┌─ SUPPLIED RECORDS

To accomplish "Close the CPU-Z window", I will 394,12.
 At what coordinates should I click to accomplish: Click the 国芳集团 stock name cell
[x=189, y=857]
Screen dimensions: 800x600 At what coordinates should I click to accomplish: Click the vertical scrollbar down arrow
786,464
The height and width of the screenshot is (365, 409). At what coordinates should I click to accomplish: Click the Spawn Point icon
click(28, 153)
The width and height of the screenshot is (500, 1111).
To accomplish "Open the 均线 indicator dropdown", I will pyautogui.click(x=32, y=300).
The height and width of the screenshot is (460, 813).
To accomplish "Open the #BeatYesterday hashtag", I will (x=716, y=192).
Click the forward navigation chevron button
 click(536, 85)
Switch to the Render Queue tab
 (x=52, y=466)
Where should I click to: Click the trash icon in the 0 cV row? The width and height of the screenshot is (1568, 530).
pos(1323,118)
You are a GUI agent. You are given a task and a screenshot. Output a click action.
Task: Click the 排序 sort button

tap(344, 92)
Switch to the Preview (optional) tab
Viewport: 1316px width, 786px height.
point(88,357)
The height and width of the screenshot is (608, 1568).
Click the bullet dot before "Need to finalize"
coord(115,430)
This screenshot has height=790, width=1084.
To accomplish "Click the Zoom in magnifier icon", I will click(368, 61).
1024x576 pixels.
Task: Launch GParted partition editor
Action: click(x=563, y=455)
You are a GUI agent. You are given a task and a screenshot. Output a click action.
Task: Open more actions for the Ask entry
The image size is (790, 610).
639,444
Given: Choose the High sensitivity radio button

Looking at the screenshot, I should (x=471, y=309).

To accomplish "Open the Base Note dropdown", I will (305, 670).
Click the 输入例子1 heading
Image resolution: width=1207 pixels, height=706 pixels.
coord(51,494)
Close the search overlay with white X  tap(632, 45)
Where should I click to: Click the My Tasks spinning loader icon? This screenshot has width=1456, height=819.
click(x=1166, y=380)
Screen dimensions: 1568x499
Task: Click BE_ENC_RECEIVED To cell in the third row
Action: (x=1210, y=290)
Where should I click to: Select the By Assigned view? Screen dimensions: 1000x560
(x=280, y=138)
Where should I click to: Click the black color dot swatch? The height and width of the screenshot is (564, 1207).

└─

The full set of entries must be printed again without any alteration.

ANSWER BELOW>
To accomplish "Close the CPU-Z window", I will 394,12.
 At what coordinates should I click to accomplish: Click the 国芳集团 stock name cell
[x=189, y=857]
Screen dimensions: 800x600 At what coordinates should I click to accomplish: Click the vertical scrollbar down arrow
786,464
The height and width of the screenshot is (365, 409). At what coordinates should I click to accomplish: Click the Spawn Point icon
click(28, 153)
The width and height of the screenshot is (500, 1111).
To accomplish "Open the 均线 indicator dropdown", I will pyautogui.click(x=32, y=300).
The height and width of the screenshot is (460, 813).
To accomplish "Open the #BeatYesterday hashtag", I will (x=716, y=192).
Click the forward navigation chevron button
 click(536, 85)
Switch to the Render Queue tab
 (x=52, y=466)
Where should I click to: Click the trash icon in the 0 cV row? The width and height of the screenshot is (1568, 530).
pos(1323,118)
You are a GUI agent. You are given a task and a screenshot. Output a click action.
Task: Click the 排序 sort button

tap(344, 92)
Switch to the Preview (optional) tab
Viewport: 1316px width, 786px height.
point(88,357)
The height and width of the screenshot is (608, 1568).
Click the bullet dot before "Need to finalize"
coord(115,430)
This screenshot has height=790, width=1084.
To accomplish "Click the Zoom in magnifier icon", I will click(368, 61).
1024x576 pixels.
Task: Launch GParted partition editor
Action: click(x=563, y=455)
You are a GUI agent. You are given a task and a screenshot. Output a click action.
Task: Open more actions for the Ask entry
The image size is (790, 610).
639,444
Given: Choose the High sensitivity radio button

Looking at the screenshot, I should (x=471, y=309).

To accomplish "Open the Base Note dropdown", I will (305, 670).
Click the 输入例子1 heading
Image resolution: width=1207 pixels, height=706 pixels.
coord(51,494)
Close the search overlay with white X  tap(632, 45)
Where should I click to: Click the My Tasks spinning loader icon? This screenshot has width=1456, height=819.
click(x=1166, y=380)
Screen dimensions: 1568x499
Task: Click BE_ENC_RECEIVED To cell in the third row
Action: (x=1210, y=290)
Where should I click to: Select the By Assigned view? Screen dimensions: 1000x560
(x=280, y=138)
Where should I click to: Click the black color dot swatch? The height and width of the screenshot is (564, 1207).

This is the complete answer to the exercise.